COLOMBO (AFP) - Le Sri Lanka a été frappé lundi par le pire attentat suicide de son histoire avec au moins 103 personnes tuées et plus de 150 blessées dans une attaque au camion piégé implicitement revendiquée par les rebelles tamouls.
L’armée sri-lankaise a répliqué avec des bombardements aériens en profondeur sur les territoires contrôlés par les Tigres de libération de l’Eelam tamoul (LTTE), ont indiqué les rebelles, tandis que le ministère de la Défense annonçait dans la soirée la perte d’un avion militaire au cours d’une "mission d’entraînement".
Bourré d’explosifs, un camion dont il ne reste plus que le châssis, a sauté près d’une vingtaine d’autobus où attendaient 340 marins sri-lankais se rendant au front ou en revenant, dans le district de Trincomalee, à 170 km au nord-est de Colombo.

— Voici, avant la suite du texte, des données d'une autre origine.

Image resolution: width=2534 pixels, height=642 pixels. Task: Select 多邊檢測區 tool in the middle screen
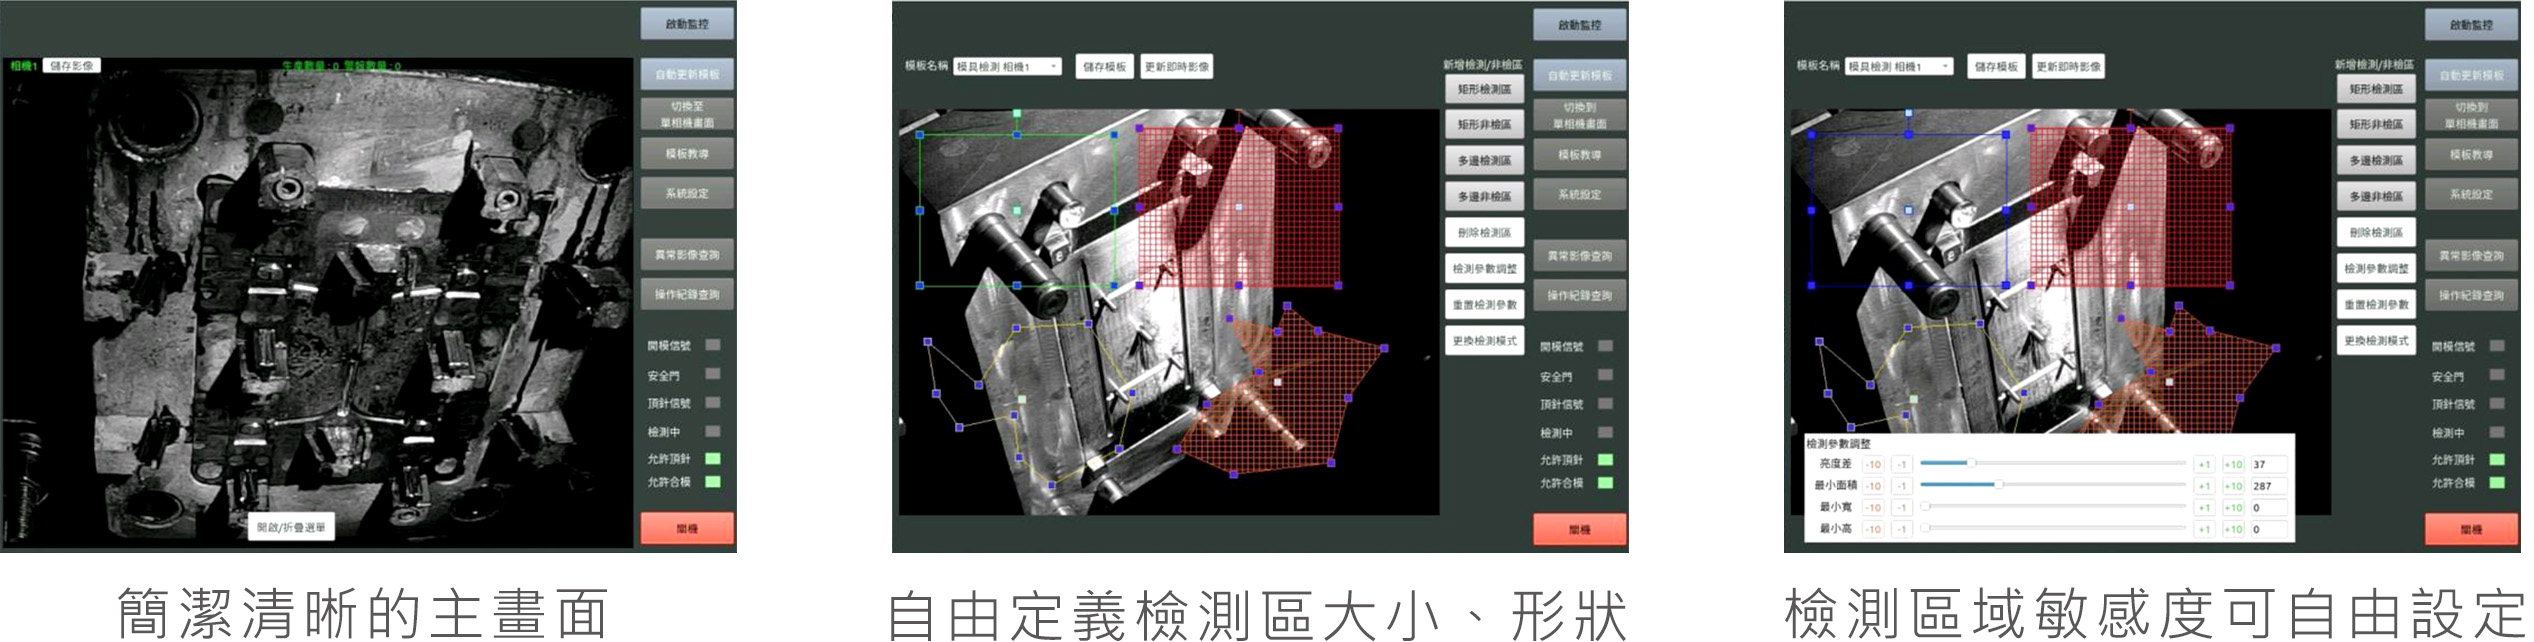[1484, 161]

Selon la police, l’attentat pourrait avoir touché des dizaines de petits marchands de boissons ou de confiseries présents sur les lieux.
Cette "attaque barbare contre des marins sans armes" prouve que le LTTE n’a aucun intérêt à faire la paix, a estimé le porte-parole du gouvernement pour la Défense, Keheliya Rambukwella.
Le gouvernement s’est déclaré "profondément choqué" par cet attentat, dans un communiqué.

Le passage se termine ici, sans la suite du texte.